Start
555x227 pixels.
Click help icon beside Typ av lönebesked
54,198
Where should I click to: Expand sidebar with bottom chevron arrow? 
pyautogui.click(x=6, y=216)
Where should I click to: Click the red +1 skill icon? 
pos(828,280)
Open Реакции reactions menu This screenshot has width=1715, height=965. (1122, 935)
End
Start
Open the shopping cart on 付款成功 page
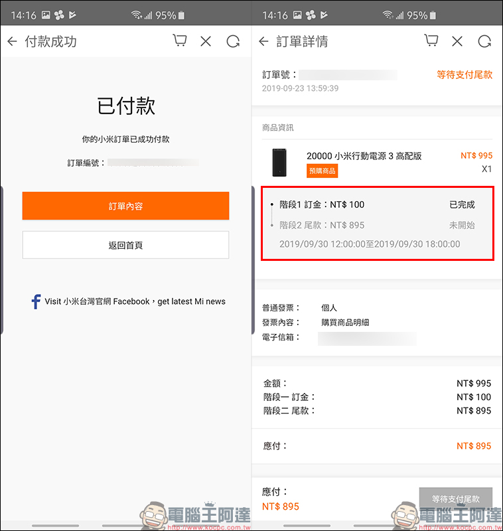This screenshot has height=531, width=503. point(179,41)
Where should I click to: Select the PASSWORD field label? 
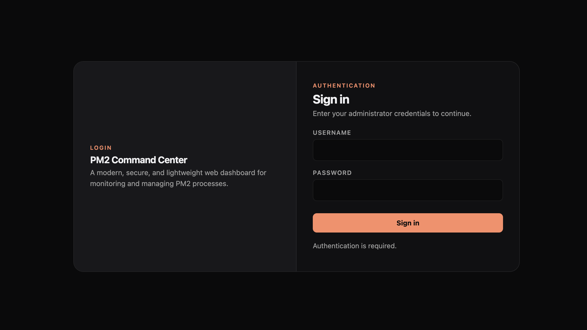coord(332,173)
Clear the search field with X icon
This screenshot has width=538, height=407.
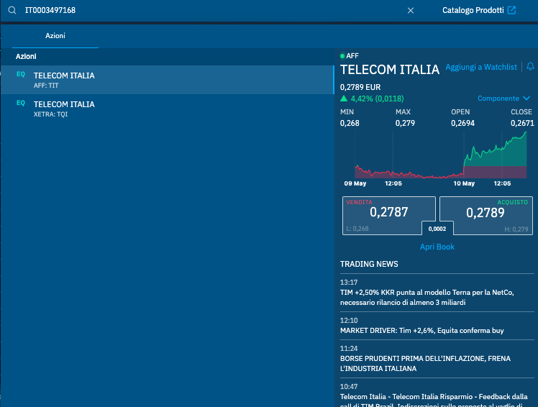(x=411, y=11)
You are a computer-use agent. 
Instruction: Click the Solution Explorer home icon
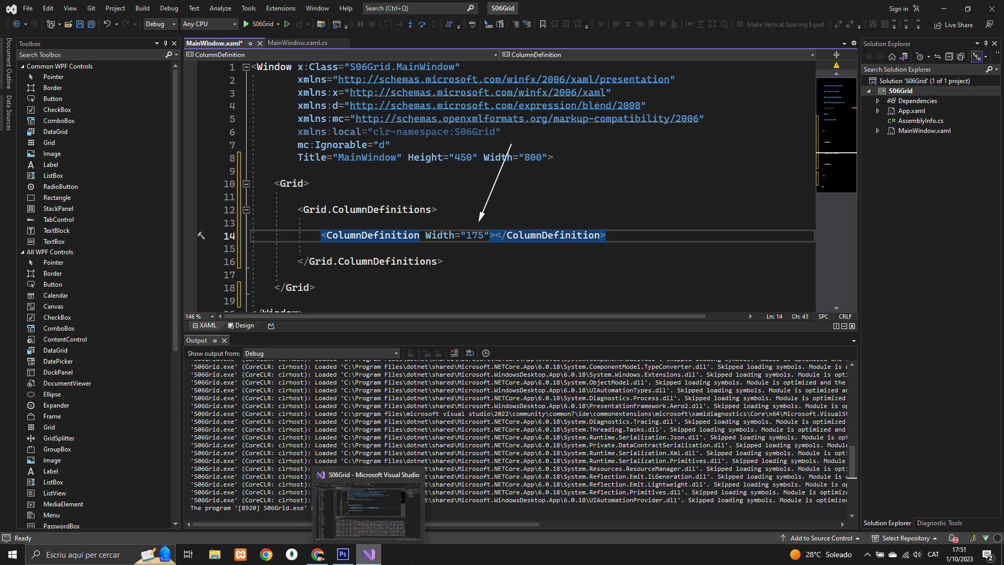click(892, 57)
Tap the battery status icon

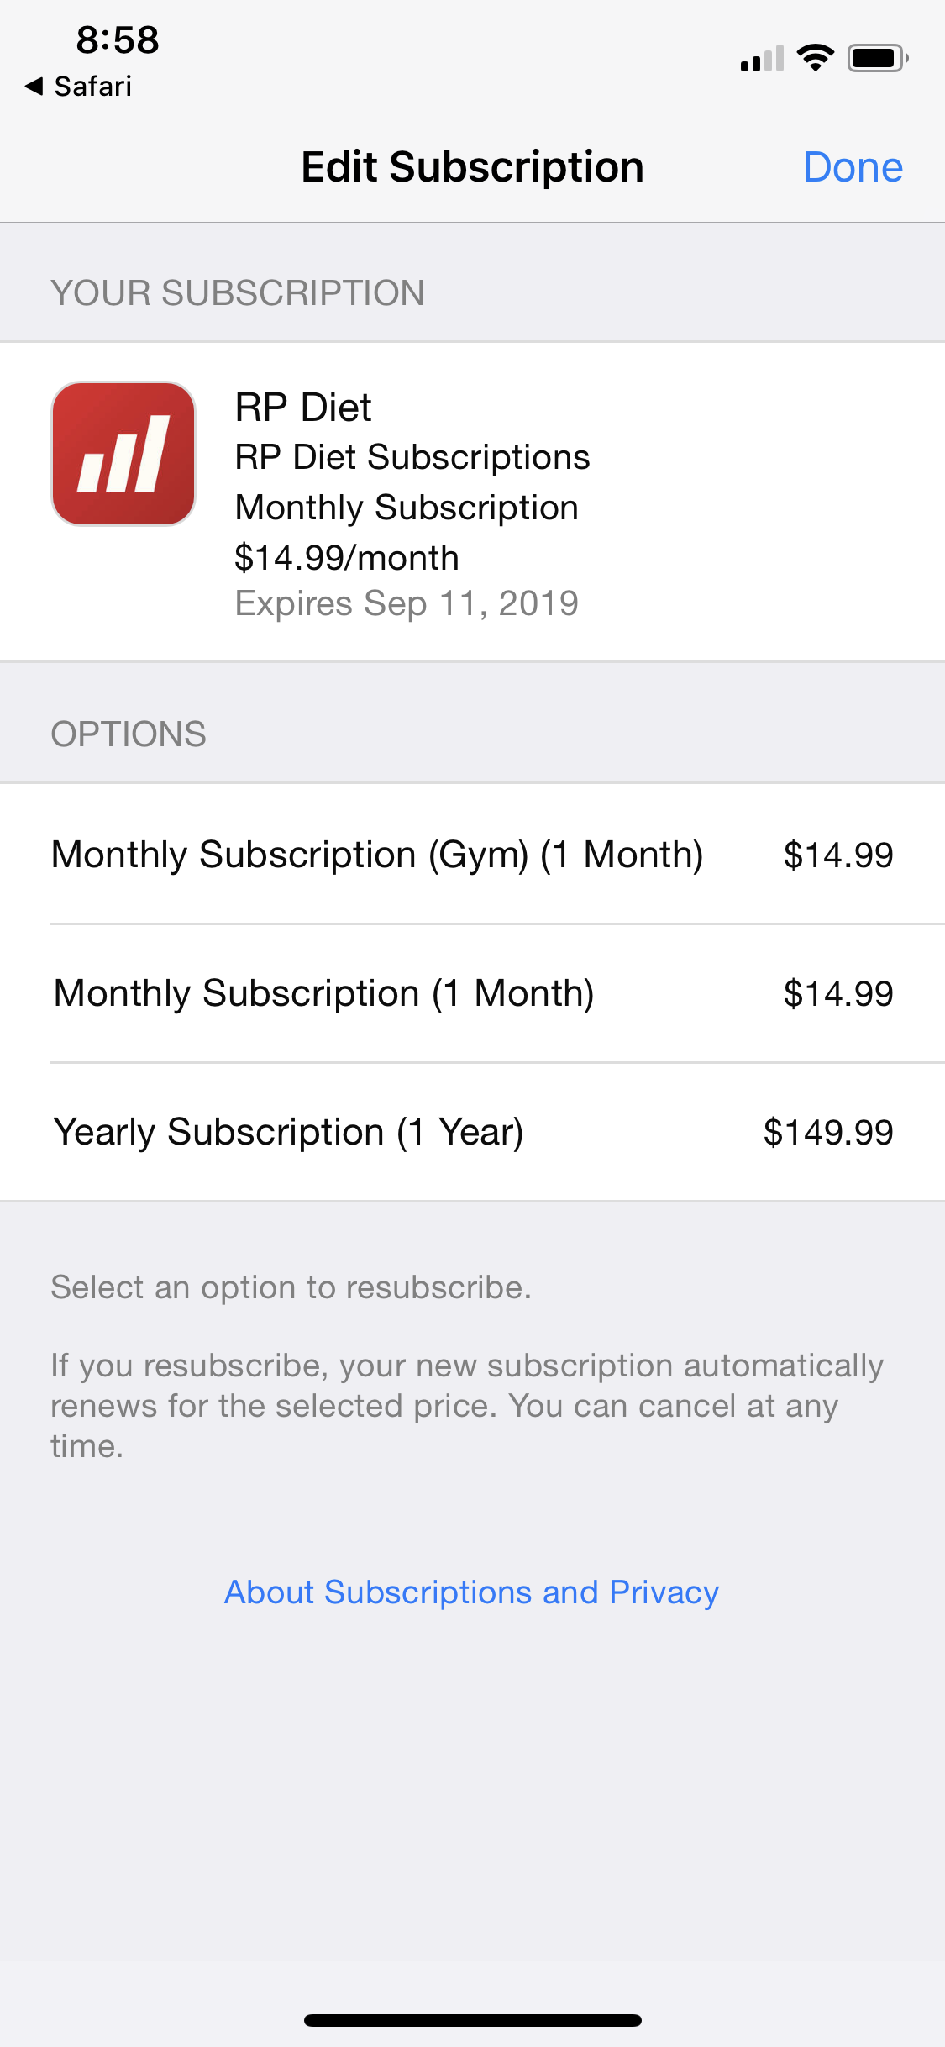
End
Stated problem: Change "icon" to "button" in the lines from the line with "Where should I click to: Select" up to and including the line with "Tap the battery status icon", keeping everything else the same, and give those lines again without the pictures.

Full answer:
Where should I click to: Select the PASSWORD field label? 
coord(332,173)
Clear the search field with X button
This screenshot has width=538, height=407.
(x=411, y=11)
You are a computer-use agent. 
Instruction: Click the Solution Explorer home button
click(892, 57)
Tap the battery status button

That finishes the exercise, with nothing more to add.